8ea3ae20This wonderfully colorful , amusing painting is by Fred Irvin. You can find an excellent appreciation of his work at Today's Inspiration . I have no significant information about the painting above , although from the style of the car and other details in the work, I assume it dates from about 1954, or roughly the same time as the illustrations discussed by Leif Peng in his essay on Irvin.

Irvin was one of many fine commercial artists of the late 1940's and early 1950's. They often worked with limited color reproduction (as can be seen in the illustrations from Reader's Digest reproduced by Peng), but the expressive power of their work was not impaired by this problem. Obviously, given full color, Irvin was capable of exploiting the medium well.

Distinctive to these artists, in contrast to those of the 1920's and 1930's, was a greater natural ease of line. (Compare the work of, say, Alphonse Erté).

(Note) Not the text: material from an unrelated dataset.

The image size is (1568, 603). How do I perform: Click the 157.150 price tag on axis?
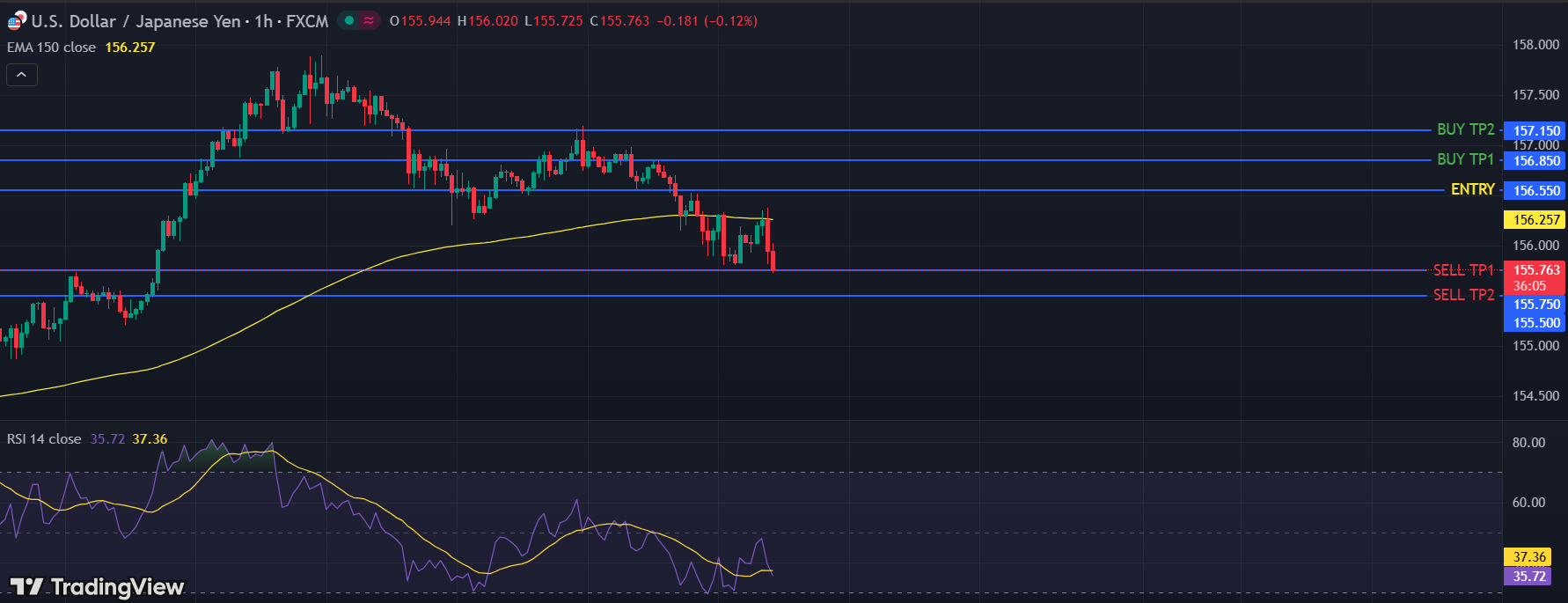1536,130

In general, these commercial artists of post-World War II America tended to seek a relaxed, confident demeanor in their paintings; they worked as if sure of their ability to capture whatever needed capturing. In common with so many artists of the art moderne tradition, they tended to slight texture in favor of a comprehensively vigorous interplay of line and (when available) bold color.

Most of all, however, it is worth observing in these works a certain pedestrian, democratic quality of emotion. The painting above is humorous, but not at all surprising; it is a version of a common theme, that of the wife who picks up for her husband, the one that ought to have been strong, but is now exhausted by having had too much fun at the fair. This is a kind of gentle humor, not unkind at all; the illustrations in Peng's essay on Irvin are of a much more serious character, but the emotions are not complex or uncommon.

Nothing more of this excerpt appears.